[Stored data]
<<<<

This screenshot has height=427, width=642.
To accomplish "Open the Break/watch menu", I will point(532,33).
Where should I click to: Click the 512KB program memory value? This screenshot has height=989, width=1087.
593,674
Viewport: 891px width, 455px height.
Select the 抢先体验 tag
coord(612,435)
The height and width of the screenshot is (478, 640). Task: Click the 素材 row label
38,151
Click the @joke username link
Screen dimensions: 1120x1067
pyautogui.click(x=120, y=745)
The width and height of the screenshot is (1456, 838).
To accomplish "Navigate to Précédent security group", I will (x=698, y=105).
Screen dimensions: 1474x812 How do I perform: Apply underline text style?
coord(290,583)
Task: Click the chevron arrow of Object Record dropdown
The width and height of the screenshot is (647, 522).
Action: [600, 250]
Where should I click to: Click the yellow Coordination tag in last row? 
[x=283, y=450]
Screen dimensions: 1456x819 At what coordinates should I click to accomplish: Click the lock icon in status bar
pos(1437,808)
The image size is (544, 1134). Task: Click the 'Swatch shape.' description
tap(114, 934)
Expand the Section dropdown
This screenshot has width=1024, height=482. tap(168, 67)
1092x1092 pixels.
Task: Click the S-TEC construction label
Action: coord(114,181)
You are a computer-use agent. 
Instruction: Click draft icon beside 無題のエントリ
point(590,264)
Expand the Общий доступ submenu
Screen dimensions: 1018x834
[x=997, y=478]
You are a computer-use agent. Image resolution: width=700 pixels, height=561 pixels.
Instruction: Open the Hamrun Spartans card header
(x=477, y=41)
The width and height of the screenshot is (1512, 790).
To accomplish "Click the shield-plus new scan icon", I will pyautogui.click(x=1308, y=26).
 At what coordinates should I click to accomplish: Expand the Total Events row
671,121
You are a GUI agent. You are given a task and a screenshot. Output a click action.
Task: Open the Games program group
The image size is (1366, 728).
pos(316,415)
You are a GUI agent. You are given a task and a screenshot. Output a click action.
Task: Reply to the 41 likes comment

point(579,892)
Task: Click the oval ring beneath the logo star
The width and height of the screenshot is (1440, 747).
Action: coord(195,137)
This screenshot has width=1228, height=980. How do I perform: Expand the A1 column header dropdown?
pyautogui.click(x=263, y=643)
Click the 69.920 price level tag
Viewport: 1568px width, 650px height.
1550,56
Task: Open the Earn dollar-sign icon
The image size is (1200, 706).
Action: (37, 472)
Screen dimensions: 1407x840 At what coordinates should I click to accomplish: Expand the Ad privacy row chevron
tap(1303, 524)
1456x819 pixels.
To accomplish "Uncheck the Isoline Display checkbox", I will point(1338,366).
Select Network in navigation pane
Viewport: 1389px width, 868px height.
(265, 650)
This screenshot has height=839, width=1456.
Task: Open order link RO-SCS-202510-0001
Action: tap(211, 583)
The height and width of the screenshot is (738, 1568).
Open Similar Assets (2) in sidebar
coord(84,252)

>>>>

### WORK REQUEST
The answer consists of the line holding "Select Network in navigation pane" and every line after it up to the end of the records, word for word.

### RESPONSE TO THE TASK
Select Network in navigation pane
Viewport: 1389px width, 868px height.
(265, 650)
This screenshot has height=839, width=1456.
Task: Open order link RO-SCS-202510-0001
Action: tap(211, 583)
The height and width of the screenshot is (738, 1568).
Open Similar Assets (2) in sidebar
coord(84,252)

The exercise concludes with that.